Short exercise — Quote the lines of the listing below verbatim, starting at the line containing "Click the globe" and ending at the line containing "will tap(932, 33).".

-- BEGIN Data to process --

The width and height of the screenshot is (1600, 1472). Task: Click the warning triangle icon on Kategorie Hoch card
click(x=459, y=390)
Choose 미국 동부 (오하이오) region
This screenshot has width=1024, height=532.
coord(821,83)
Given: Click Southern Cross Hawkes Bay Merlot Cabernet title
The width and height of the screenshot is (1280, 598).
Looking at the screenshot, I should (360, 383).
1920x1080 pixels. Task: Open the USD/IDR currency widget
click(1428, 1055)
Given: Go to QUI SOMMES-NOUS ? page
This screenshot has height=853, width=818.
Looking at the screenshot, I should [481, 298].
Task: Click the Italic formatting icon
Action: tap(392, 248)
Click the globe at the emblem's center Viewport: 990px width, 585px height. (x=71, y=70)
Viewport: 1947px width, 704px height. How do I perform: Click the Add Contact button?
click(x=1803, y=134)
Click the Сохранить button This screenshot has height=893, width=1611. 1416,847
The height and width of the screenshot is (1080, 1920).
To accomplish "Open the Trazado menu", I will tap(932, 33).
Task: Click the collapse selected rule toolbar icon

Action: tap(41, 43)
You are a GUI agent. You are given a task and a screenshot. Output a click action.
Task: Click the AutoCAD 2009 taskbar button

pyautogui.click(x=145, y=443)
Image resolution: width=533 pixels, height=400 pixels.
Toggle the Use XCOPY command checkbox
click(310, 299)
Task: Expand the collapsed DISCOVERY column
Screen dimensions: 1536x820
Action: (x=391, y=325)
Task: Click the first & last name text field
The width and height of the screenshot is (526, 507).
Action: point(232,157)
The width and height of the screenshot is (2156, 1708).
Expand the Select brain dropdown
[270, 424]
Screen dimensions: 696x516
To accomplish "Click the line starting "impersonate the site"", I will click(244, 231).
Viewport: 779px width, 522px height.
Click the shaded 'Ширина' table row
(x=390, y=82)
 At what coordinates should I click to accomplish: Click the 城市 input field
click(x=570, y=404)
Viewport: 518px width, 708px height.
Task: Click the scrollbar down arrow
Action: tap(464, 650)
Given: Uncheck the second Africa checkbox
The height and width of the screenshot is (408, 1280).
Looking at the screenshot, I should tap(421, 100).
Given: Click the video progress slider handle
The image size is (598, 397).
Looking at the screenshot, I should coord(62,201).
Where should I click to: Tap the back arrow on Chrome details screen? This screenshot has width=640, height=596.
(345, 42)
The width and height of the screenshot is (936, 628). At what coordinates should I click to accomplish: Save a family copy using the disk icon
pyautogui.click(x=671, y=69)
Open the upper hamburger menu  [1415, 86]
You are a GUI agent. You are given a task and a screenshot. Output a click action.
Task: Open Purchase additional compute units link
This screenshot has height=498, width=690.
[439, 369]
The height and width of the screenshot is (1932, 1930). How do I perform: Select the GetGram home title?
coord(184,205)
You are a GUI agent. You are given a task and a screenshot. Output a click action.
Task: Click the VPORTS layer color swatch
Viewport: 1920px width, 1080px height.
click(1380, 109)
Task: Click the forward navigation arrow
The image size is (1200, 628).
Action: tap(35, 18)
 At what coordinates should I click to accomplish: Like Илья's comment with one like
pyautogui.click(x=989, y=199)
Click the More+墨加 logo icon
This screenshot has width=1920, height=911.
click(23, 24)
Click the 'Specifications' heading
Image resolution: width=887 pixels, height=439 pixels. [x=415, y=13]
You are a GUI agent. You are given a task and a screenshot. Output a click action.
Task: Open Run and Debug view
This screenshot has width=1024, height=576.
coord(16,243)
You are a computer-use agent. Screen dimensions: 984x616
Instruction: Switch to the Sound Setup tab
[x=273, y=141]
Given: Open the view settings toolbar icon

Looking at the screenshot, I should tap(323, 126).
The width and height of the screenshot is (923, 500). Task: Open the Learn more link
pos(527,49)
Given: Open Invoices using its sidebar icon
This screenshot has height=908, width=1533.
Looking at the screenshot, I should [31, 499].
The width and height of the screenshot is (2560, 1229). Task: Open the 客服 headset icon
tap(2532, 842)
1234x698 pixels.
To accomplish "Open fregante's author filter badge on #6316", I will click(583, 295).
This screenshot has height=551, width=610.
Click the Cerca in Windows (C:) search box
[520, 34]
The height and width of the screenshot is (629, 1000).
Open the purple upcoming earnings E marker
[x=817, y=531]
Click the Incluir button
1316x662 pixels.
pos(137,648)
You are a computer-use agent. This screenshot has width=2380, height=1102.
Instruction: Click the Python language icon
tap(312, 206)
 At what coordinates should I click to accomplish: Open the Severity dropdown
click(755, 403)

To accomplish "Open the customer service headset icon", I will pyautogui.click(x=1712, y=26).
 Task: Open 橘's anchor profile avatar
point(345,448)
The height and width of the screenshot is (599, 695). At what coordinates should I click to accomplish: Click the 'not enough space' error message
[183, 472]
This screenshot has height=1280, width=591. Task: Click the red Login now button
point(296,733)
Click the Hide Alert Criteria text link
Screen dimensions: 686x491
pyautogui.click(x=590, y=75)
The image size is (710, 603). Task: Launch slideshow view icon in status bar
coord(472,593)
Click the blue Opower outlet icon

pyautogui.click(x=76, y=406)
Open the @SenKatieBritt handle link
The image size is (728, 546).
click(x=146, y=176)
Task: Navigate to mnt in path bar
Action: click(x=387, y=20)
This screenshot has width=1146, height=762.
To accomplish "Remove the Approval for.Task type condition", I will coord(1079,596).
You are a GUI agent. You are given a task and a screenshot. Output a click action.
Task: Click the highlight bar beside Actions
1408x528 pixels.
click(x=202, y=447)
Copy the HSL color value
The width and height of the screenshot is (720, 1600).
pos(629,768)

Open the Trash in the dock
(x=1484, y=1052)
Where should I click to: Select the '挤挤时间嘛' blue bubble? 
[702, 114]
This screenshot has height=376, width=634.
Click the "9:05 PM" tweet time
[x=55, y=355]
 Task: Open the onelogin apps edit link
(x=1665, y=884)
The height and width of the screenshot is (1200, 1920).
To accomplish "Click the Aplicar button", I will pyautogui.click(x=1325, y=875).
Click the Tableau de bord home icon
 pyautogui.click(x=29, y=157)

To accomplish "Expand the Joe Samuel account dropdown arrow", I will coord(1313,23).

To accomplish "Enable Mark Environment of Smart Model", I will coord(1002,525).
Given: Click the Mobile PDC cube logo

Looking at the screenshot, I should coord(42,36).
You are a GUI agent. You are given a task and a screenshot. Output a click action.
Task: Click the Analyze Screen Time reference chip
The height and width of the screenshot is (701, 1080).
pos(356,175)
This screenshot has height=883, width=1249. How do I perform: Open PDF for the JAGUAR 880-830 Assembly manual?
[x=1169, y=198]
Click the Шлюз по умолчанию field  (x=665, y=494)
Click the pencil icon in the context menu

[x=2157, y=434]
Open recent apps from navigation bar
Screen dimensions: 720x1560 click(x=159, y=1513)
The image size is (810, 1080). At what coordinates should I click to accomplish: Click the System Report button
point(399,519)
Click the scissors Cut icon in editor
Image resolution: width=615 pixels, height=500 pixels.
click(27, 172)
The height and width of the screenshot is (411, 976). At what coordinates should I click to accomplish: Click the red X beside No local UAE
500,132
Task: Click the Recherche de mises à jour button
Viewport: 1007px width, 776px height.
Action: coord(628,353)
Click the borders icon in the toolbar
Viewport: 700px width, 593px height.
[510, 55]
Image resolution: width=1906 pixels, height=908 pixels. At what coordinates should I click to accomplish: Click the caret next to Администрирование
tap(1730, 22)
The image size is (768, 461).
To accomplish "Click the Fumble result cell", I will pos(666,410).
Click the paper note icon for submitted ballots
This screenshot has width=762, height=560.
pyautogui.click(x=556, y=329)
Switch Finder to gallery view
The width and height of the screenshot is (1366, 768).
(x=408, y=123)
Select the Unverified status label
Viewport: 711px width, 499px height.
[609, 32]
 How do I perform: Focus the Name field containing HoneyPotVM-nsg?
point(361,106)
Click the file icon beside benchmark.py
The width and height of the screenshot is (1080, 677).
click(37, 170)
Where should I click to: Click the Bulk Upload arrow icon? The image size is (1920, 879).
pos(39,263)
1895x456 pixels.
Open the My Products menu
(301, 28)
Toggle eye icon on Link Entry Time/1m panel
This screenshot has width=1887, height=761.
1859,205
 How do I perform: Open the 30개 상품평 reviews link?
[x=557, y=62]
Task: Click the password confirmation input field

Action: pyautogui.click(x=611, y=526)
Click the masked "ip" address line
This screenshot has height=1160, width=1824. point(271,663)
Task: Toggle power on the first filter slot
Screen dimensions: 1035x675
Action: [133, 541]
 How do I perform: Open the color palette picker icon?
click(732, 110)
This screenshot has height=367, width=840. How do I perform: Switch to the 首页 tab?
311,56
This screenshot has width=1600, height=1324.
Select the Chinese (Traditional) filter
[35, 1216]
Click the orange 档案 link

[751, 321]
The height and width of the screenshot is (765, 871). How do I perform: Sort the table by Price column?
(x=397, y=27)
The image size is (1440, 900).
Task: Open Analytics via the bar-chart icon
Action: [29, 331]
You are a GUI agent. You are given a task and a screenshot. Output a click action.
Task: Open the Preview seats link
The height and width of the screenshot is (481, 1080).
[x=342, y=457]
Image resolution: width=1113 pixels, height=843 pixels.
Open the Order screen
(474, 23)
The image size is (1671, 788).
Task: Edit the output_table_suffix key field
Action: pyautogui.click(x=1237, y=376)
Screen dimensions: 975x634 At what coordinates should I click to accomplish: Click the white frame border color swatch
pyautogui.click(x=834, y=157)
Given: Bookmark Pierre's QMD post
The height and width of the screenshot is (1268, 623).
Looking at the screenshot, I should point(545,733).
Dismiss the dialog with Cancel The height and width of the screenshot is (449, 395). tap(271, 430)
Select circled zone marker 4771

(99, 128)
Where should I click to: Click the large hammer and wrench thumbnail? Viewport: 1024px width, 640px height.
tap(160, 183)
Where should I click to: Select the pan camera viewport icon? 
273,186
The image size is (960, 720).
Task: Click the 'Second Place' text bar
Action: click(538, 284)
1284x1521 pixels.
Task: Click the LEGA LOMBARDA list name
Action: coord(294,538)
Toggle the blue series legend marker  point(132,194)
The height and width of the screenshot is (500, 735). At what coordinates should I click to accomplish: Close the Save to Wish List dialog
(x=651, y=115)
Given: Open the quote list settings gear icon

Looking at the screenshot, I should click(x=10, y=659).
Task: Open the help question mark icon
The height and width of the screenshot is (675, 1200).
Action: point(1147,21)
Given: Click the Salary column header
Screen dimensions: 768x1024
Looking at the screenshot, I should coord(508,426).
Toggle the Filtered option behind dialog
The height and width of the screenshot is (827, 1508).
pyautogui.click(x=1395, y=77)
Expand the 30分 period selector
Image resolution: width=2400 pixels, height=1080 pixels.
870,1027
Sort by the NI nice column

-- END Data to process --

Response to this task —
Click the globe at the emblem's center Viewport: 990px width, 585px height. (x=71, y=70)
Viewport: 1947px width, 704px height. How do I perform: Click the Add Contact button?
click(x=1803, y=134)
Click the Сохранить button This screenshot has height=893, width=1611. 1416,847
The height and width of the screenshot is (1080, 1920).
To accomplish "Open the Trazado menu", I will tap(932, 33).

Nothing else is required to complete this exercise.